Hi, this is Moose. He is a 10 week old sable. I was wondering if anyone could tell me when his ears should start standing up. They've been in this same position since I got him. Also, do you think he will get darker with age?


----------



## Sarah_Gibson1993 (Sep 25, 2016)

This is another picture of him


----------



## Jenny720 (Nov 21, 2014)

He is adorable! It depends it looks like your pups ears are starting to make there way upwards. Possibly another week or two they will start their descent. For Max his ears tips were pointed out to the side and one at a time went up. I think it was between 12-16 weeks something like that. Each pup is different. If after 6 months I would talk to breeder or someone who has experience with taping ears if they are not up. I think your pup will get darker not a dark sable but you can almost see where the fur will get darker. Almost like a blanket black and tan but where the black would be it would be sable.


----------



## kelbonc (Aug 25, 2014)

Welcome to you and your adorable Moose!! :wub: Enjoy your new pup!!:smile2:


----------



## jcm3 (Jul 15, 2016)

Our girl Siggy is almost 21 weeks and they have gone up and down about three or four times now. Her mouth is still full of little, sharp baby teeth so I know as soon as she is done teething her ears will get the calcium they need to stay up. 
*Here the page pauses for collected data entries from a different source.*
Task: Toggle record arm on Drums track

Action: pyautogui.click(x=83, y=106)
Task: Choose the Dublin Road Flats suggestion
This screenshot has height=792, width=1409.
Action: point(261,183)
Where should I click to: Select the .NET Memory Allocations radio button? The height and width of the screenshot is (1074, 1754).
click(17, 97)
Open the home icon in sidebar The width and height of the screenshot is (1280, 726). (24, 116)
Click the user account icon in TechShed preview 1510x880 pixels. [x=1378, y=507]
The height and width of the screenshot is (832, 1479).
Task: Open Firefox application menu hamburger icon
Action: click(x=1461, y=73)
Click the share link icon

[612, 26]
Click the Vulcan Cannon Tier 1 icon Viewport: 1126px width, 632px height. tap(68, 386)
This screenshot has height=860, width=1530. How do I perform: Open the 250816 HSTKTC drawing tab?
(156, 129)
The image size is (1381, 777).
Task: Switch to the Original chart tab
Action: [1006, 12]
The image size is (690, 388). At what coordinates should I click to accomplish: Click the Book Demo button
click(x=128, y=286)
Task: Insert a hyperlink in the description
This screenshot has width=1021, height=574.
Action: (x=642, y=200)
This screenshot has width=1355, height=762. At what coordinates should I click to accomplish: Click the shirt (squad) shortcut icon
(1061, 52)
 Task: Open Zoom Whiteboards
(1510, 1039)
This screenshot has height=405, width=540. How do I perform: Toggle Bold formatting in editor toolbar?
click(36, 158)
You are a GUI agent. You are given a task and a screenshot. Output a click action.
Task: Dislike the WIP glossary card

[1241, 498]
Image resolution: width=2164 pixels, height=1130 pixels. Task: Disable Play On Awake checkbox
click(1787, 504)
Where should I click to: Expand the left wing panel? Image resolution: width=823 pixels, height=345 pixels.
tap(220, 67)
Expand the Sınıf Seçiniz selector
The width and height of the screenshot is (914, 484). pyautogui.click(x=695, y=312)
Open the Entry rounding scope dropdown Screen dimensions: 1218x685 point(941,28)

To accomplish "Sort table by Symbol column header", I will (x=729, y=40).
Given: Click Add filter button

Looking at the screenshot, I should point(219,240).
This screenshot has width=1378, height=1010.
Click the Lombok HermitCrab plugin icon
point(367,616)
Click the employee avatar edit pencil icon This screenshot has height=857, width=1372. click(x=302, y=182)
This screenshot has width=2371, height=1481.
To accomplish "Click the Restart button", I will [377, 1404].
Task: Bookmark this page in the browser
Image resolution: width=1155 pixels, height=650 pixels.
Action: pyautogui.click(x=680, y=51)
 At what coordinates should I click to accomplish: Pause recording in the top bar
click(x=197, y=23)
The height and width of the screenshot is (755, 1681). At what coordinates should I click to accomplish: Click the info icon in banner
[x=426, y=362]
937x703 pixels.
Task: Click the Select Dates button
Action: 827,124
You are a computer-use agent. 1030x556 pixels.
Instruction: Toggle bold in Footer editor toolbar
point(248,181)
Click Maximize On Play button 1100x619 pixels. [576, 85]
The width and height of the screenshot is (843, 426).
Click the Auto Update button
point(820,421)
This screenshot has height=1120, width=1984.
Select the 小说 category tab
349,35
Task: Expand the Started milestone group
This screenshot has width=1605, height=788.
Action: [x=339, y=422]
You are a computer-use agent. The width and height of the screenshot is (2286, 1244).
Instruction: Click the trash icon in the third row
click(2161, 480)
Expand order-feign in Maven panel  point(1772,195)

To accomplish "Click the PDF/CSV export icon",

Your little cutie (beautiful pup) is really young, but no way to tell when they will come up and stay up as posts on this board are all over the place. I've read some who say that theirs came up and stayed up at just a few months and some who say that their pup's didn't come up until nine months. 


There's just no way to tell, but I definitely wouldn't be worried at his age. I am a worry wart though and am still concerned every day they are not up, but probably shouldn't be. I think in this day and age, with instant access to info, I think we often allow ourselves to be worried based on other people's experiences. 


Just my $.02 :thumbup:


----------